Была масленица. Мы с Настасьей Петровной едва достали билет на вечерний спектакль. Давали «Эсмеральду», которую ей давно хотелось видеть. Спектакль шел очень хорошо и, по русскому театральному обычаю, окончился очень поздно. Ночь была погожая, и мы с Настасьей Петровной пошли домой пешком. Дорогою я заметил, что моя винокурша очень задумчива и часто отвечает невпопад.

– Что вас так занимает? – спросил я ее.

– А что?

– Да вы не слышите, что́ я вам говорю.

Настасья Петровна засмеялась.

– А как вы думаете: о чем я задумываюсь?

– Трудно отгадать.

– Ну, а так, например?

– Об Эсмеральде.

– Да, вы почти отгадали; но не сама Эсмеральда меня занимает, а этот бедный Квазимодо.

– Вам жаль его?

– Очень.

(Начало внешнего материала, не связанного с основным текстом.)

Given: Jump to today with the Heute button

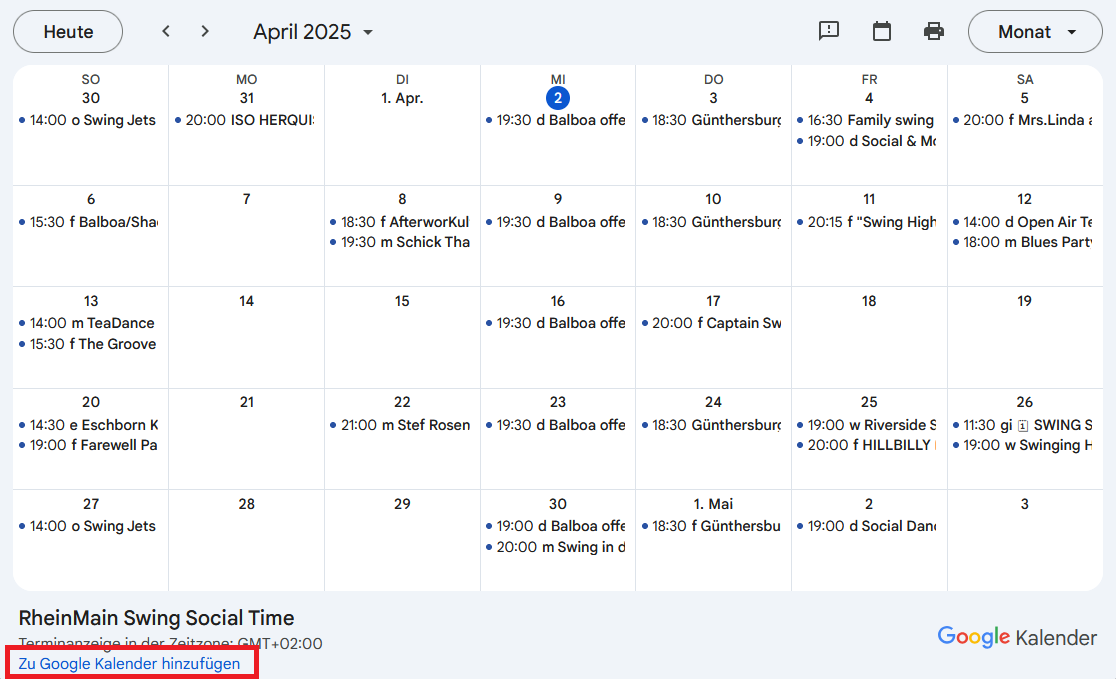Looking at the screenshot, I should click(68, 31).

Вот настоящее несчастие: быть таким человеком, которого нельзя любить. И жаль его, и хотел бы снять с него горе, да нельзя этого сделать. Это – ужасно! А нельзя, никак нельзя, – продолжала она в раздумье.

Усевшись за чай, в ожидании возвращения к ужину Александра Ивановича, мы очень долго толковали. Александр Иванович не приходил.

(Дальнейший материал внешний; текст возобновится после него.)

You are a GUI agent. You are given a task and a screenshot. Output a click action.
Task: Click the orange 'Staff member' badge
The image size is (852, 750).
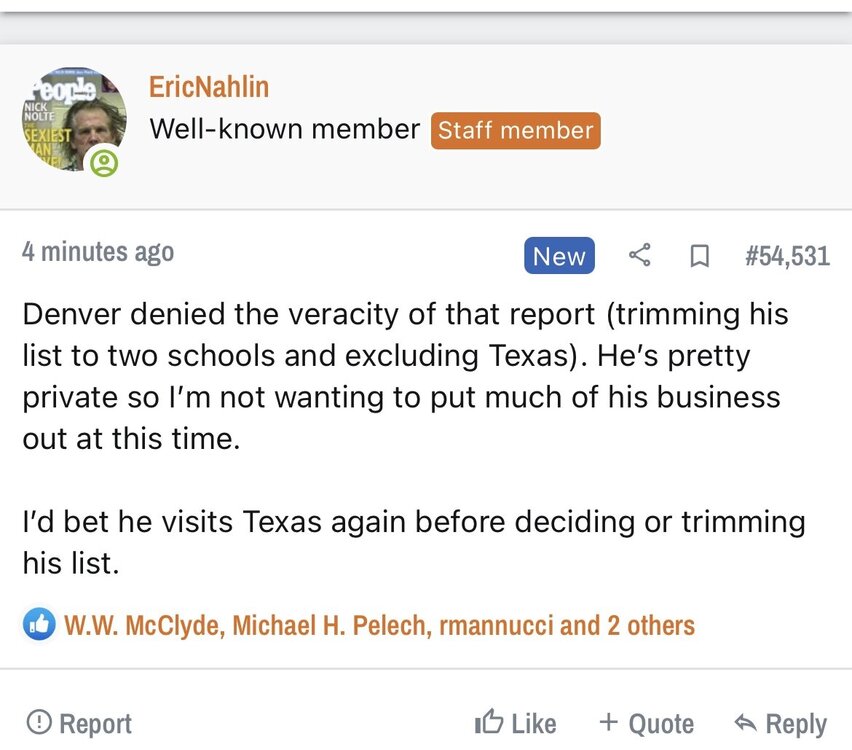click(516, 131)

– Э! Еще слава Богу, что в самом деле на свете таких людей не бывает.

– Каких? Как Квазимодо?

– Да.

– А Овцебык?

Настасья Петровна ударила ладонью по столу и сначала рассмеялась, но потом как бы застыдилась своего смеха и проговорила тихо:

– А ведь в самом деле!

Она придвинула свечку и пристально стала смотреть в огонь, прищуривая слегка свои прекрасные глаза.

Глава двенадцатая

Свиридовы пробыли в Петербурге до лета. Всё день за день откладывали за делами свой отъезд. Они уговорили меня ехать с ними вместе. Вместе мы ехали до нашего уездного города. Тут я сел на перекладную и повернул к матушке, а они уехали к себе, взяв с меня слово быть у них через неделю. Александр Иванович собирался тотчас же по приезде домой ехать в Жогово, где у него шла рубка и где резидировал теперь Овцебык, а через неделю обещал быть дома. У нас меня не ожидали и очень мне обрадовались… Я сказал, что с неделю никуда не выеду; мать вызвала моего двоюродного брата с женою, и начались разные буколические наслаждения. Так прошло дней десять, а на одиннадцатый или на двенадцатый, на самой ранней зоре, ко мне вошла несколько встревоженная моя старушка-няня.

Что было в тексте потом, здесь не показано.